Marteling wordt door de Verenigde Naties gedefinieerd als elke handeling: - die uitgevoerd wordt door een persoon in overheidsdienst, - ernstige geestelijke of lichamelijke pijn veroorzaakt, - en de bedoeling heeft om informatie of bekentenissen te verkrijgen, of om een persoon te straffen of te intimideren. Marteling wordt beschouwd als een van de ernstigste inbreuken op de menselijke waardigheid. Een exacte definitie van wat een ‘wrede, onmenselijke of onterende behandeling” is, bestaat niet. Onder deze bewoording worden bijvoorbeeld de volgende praktijken verstaan: lichamelijke bestraffing, gevangenzetting in donkere cellen of met ketens, biomedische experimenten op gevangen en praktijken zoals eenzame opsluiting of vrouwenbesnijdenis. Marteling en aanverwante praktijken zijn geen geïsoleerde, nauwelijks voorkomende feiten: organisaties als Amnesty International tonen dagelijks aan dat marteling frequent gebruikt wordt door regeringen om politieke tegenstanders uit te schakelen en om de bevolking te terroriseren. Marteling kan echter noch moreel, noch wettelijk gerechtvaardigd worden. Om marteling te voorkomen, moet men garanderen dat elke gevangene over al zijn wettelijke rechten kan beschikken en de mogelijkheid krijgt om wettelijke en medische bijstand te vragen. Op internationaal niveau kunnen regeringen en ngo’s informatie verspreiden rond marteling en eventueel tussenkomen ten bate van slachtoffers, en zo helpen verzekeren dat de nationale wetten voldoende bescherming bieden tegen marteling. Alle lidstaten van de Verenigde Naties verbinden zich ertoe om artikel 5 te respecteren. Waar nodig, voorziet de VN bovendien in de oprichting van een comité van tien experts die in een bepaald land kunnen gaan controleren of het artikel effectief wordt toegepast.

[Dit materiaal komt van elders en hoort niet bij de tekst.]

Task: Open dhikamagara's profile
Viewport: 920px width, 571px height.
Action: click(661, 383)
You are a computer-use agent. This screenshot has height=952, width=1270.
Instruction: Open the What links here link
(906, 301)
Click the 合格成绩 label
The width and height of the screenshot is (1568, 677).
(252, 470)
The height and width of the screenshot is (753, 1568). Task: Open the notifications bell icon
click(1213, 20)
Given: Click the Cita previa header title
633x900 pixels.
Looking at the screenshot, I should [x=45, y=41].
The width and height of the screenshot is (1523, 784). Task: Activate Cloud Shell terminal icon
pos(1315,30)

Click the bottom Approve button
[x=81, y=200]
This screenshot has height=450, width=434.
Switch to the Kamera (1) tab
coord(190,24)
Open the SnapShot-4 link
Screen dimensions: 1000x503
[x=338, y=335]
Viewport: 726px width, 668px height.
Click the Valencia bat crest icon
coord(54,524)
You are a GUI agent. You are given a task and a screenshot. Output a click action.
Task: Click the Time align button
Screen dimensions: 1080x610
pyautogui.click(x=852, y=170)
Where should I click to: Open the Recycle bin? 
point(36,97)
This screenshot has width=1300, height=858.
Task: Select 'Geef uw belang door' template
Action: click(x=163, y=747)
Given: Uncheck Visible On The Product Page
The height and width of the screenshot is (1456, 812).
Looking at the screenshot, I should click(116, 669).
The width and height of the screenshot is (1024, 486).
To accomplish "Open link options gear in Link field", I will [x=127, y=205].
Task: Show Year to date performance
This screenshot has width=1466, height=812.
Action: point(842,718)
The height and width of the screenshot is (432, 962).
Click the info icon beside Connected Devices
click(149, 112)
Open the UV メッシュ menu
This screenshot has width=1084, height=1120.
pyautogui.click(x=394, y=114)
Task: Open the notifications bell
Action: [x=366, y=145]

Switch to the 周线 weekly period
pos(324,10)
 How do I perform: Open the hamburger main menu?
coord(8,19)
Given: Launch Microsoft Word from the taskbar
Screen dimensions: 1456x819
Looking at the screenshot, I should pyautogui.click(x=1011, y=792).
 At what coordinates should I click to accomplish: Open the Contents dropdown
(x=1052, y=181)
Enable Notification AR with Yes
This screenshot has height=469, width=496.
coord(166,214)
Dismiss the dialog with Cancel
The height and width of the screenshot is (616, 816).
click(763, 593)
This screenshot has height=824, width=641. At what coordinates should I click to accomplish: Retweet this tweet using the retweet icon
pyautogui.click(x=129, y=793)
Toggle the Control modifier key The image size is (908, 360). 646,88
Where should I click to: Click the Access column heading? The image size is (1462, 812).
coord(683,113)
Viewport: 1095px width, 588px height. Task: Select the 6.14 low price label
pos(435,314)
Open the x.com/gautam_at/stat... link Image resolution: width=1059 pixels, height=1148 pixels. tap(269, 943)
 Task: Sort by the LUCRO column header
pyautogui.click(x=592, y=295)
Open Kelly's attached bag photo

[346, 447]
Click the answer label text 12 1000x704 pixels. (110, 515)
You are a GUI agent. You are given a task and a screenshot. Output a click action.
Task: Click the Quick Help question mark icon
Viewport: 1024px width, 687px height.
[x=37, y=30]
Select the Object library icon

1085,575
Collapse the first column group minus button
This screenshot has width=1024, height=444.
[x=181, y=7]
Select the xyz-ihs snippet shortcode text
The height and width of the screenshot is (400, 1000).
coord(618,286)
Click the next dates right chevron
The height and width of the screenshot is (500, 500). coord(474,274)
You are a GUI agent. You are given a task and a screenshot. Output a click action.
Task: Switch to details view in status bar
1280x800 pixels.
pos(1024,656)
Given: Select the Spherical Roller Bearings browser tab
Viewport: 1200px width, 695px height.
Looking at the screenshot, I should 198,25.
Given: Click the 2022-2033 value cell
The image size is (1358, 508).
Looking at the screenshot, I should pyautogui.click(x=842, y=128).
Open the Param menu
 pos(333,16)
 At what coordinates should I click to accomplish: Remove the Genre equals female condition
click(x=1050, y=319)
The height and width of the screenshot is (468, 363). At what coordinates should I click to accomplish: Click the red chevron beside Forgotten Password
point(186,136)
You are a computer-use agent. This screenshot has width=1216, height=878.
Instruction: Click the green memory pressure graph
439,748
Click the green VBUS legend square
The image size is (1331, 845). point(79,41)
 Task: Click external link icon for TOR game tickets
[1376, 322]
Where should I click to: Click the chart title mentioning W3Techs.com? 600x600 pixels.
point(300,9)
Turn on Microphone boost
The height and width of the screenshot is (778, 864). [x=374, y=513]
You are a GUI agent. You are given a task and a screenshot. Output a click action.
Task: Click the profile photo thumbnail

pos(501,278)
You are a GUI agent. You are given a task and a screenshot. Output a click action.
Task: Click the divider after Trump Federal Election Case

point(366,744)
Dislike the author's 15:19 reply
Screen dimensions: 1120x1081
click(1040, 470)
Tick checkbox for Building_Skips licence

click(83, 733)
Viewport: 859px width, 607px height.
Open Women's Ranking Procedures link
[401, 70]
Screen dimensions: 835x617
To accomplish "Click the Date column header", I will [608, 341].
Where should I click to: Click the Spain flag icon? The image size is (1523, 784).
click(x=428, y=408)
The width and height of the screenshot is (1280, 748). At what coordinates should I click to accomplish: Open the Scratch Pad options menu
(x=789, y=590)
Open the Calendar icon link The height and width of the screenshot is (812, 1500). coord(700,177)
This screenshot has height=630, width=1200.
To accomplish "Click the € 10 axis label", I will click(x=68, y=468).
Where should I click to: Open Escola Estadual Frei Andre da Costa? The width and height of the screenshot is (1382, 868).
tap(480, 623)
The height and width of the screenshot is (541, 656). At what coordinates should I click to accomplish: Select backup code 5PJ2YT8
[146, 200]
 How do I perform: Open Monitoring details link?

Toelichting bij artikel 6 en artikel 8 Artikel 6 Een ieder heeft, waar hij zich ook bevindt, het recht als persoon erkend te worden voor de wet. Artikel 8 Een ieder heeft recht op daadwerkelijke rechtshulp van bevoegde nationale rechterlijke instanties tegen handelingen, welke in strijd zijn met de grondrechten, hem toegekend bij Grondwet of wet.
Titel titel titel | 37
In deze twee artikels is het woord ‘iedereen’ heel belangrijk: het impliceert dat een regering geen onderscheid mag maken onder de inwoners van een land en dat zowel de eigenlijke burgers als buitenlanders of ‘staatloze’ personen (asielzoekers, vluchtelingen) erkend moeten worden als rechtspersoon. Met rechtspersoon, in artikel 6, bedoelt men dat staten alle individuen het recht moeten geven om een procedure aan te spannen bij een rechtbank, om te verzekeren dat hun wettelijke rechten afgedwongen kunnen worden. Artikel 8 geeft elke persoon die vindt dat zijn of haar wettelijke rechten werden geschonden, het recht om beroep te doen op een rechtbank. Elke persoon in een dergelijke situatie heeft dus het recht om zich te verdedigen voor de rechtbank. Dit recht mag niet voorbehouden zijn aan bepaalde groepen, maar geldt voor iedereen.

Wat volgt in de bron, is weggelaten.